In the late summer of 1949, wondering how she might give the lie to her family, Nita Jensen was about to go on home leave. Her part-time employer, for whom she'd been working for roughly three months, convinced her she needed a retouching. But this time the blonding came out ghastly. She felt like a floozy. At home her sister introduced her as Harpo Marx. Her mother came crying into her bedroom to beg her to go back to what she was. She went to a Baltimore hairdresser, who tried to make her hair brown again, but that only made things worse. Meantime, she got a letter from Cuba. “Don't let anybody bluff you out of what colour your hair is,” Hemingway said.

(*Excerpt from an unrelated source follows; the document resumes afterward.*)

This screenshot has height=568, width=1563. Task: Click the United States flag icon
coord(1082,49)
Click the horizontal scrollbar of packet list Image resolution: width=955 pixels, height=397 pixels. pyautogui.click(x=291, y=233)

Outdoing himself with his quirky spelling, he said that “my eye-seight having been blinded at an early and late age by looking at Miss Mary, Miss Marlene and Miss Ingrid,” but he was still pretty sure, “through my astygmatic, bi-focallism that you look lovely.” When she got back, her hair was in three colors. She began to let it grow out and to return to its natural color, although that took some months and plenty of jokes around the office. Hemingway allowed—just once—that he was disappointed she'd been talked out of her boy-blondness. The subject never came up again.

A seduction try: It happened after Nita had been taking his dictation and typing his letters for perhaps a month (before that trip home to Maryland). Mary had seemed to grow testy around her. At lunch Hemingway said, “I have an idea. We'll go out on the boat this afternoon and work from there. We'll take a pile of mail.” Great, Nita said, turning to Mary to ask, “What time will we leave?” Mary said, “I'm not going.” Hemingway seemed in a hurry to finish his food. Nita felt growing panic. Juan drove them to the waterfront. Gregorio was waiting at the boat. Hemingway steered out of the harbor. He stamped his foot three times so that Gregorio, up top, would know to take over. Hemingway came over and
sat down beside her on the wide padded cushion on the starboard side. From her purse she took out her steno pad and fountain pen. “Daughter, I have a better idea,” he said. “Why don't we just enjoy the Stream?” He moved in closer. Silence. His voice was gentle. “Daughter, has anyone ever made really good love to you?” She felt herself trembling. “I don't know, Papa,” she said. Neither spoke. After a little while, Hemingway got up and stamped three times and took the lower wheel and turned the boat around. They were back at the
finca
in about an hour.

Only when Walter's wife was becoming an invalid, in the late 1980s, did Walter learn this story. “Isn't the Catholic Church set up for sinners, not saints?” he said once. “That's my assessment. If anything, he grew more protective of her, paternal. To me it's all pretty much in character—both the trying and the not holding a grudge.” He said he was almost certain that Mary was testy with Nita before the try because Hemingway had told his wife he wanted Nita, and intended to try, and Mary could like it or lump it. When they arrived back at the
finca
so soon, Mary knew Nita had passed a test. “Nita wasn't inexperienced sexually,” Walter said. “But she wouldn't try that, for many reasons. He was ‘Papa.' To her, Papa was old.” The seduction try never came up again.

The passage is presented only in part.